#### PAGE TEXT:

* * *

Getting to grips with the paintings is a central pleasure of the book. Davis was deeply knowledgeable about art history, able to intimate towards numerous, varied references while making them new. In his hands, painting is a medium with radical potential, and he used it to blend ideas about figuration and abstraction to create widely resonant work. As the years progress, motifs emerge: his figures are often depicted alone, suspended like the unicorn rider in space. In busier scenes, a detail or surface pattern—a pair of geometric leggings, some bathroom tiles, a striped wallpaper—will break free from the rest of the canvas, as if insisting on a life of its own. There’s a signature atmosphere too; things are always a little off-kilter, as if to look at the world through Davis’s eyes is to see what is here, and what is elsewhere.
The Underground Museum was established in the same spirit as these formal and aesthetic concerns in Davis’ painting, working both with and against art historical tradition and its codified ways of doing things. Davis knew how the art world privileged certain voices, certain perspectives, and understood the lie of universality. When he set up his own museum in Los Angeles it was decidedly elsewhere, and deliberately so, in Arlington Heights, a historically working-class Black, Asian and Latinx neighbourhood ill-served by the city’s arts institutions. He wasn’t trying to replicate what had gone before.

* * *

#### DATA RECORDS:
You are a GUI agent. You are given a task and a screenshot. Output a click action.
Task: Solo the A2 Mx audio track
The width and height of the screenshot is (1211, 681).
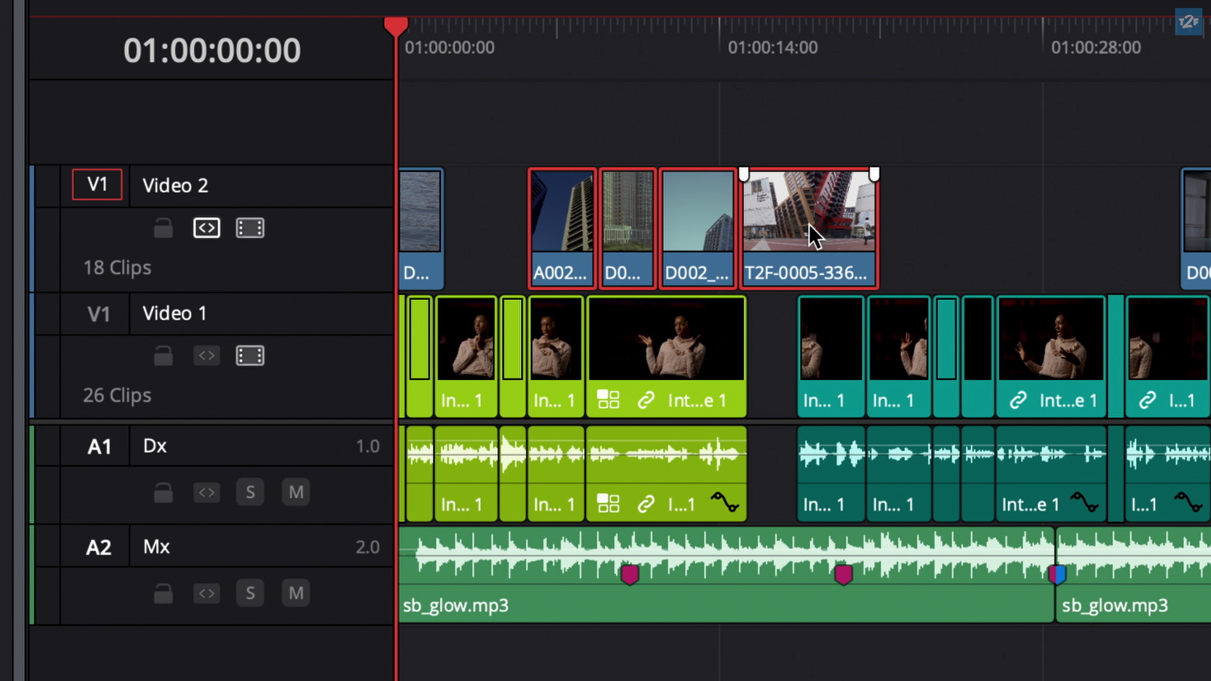(x=250, y=593)
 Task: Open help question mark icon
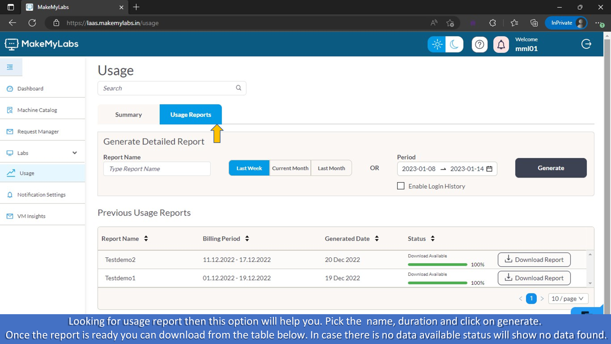(x=480, y=45)
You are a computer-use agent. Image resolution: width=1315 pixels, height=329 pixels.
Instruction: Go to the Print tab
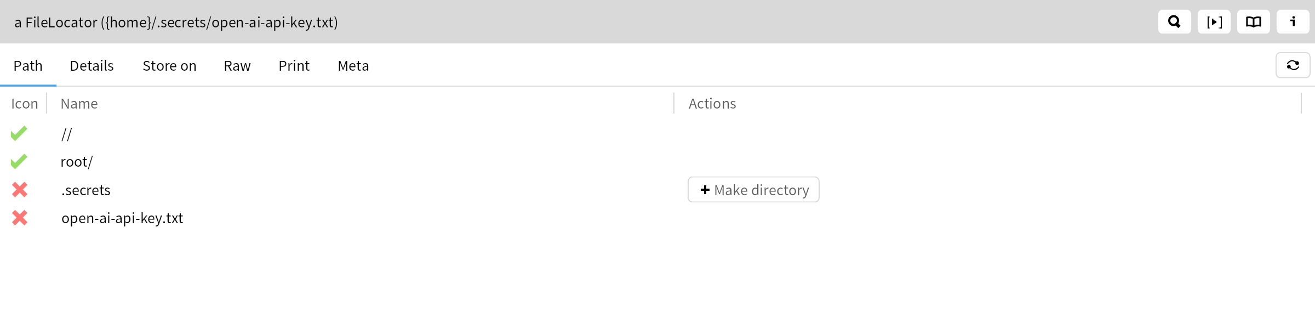[294, 66]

* * *

#### WHAT IS ASKED:
Copy out the entire passage above about Davis's paintings and the Underground Museum, word for word.

#### EXPECTED ANSWER:
Getting to grips with the paintings is a central pleasure of the book. Davis was deeply knowledgeable about art history, able to intimate towards numerous, varied references while making them new. In his hands, painting is a medium with radical potential, and he used it to blend ideas about figuration and abstraction to create widely resonant work. As the years progress, motifs emerge: his figures are often depicted alone, suspended like the unicorn rider in space. In busier scenes, a detail or surface pattern—a pair of geometric leggings, some bathroom tiles, a striped wallpaper—will break free from the rest of the canvas, as if insisting on a life of its own. There’s a signature atmosphere too; things are always a little off-kilter, as if to look at the world through Davis’s eyes is to see what is here, and what is elsewhere.
The Underground Museum was established in the same spirit as these formal and aesthetic concerns in Davis’ painting, working both with and against art historical tradition and its codified ways of doing things. Davis knew how the art world privileged certain voices, certain perspectives, and understood the lie of universality. When he set up his own museum in Los Angeles it was decidedly elsewhere, and deliberately so, in Arlington Heights, a historically working-class Black, Asian and Latinx neighbourhood ill-served by the city’s arts institutions. He wasn’t trying to replicate what had gone before.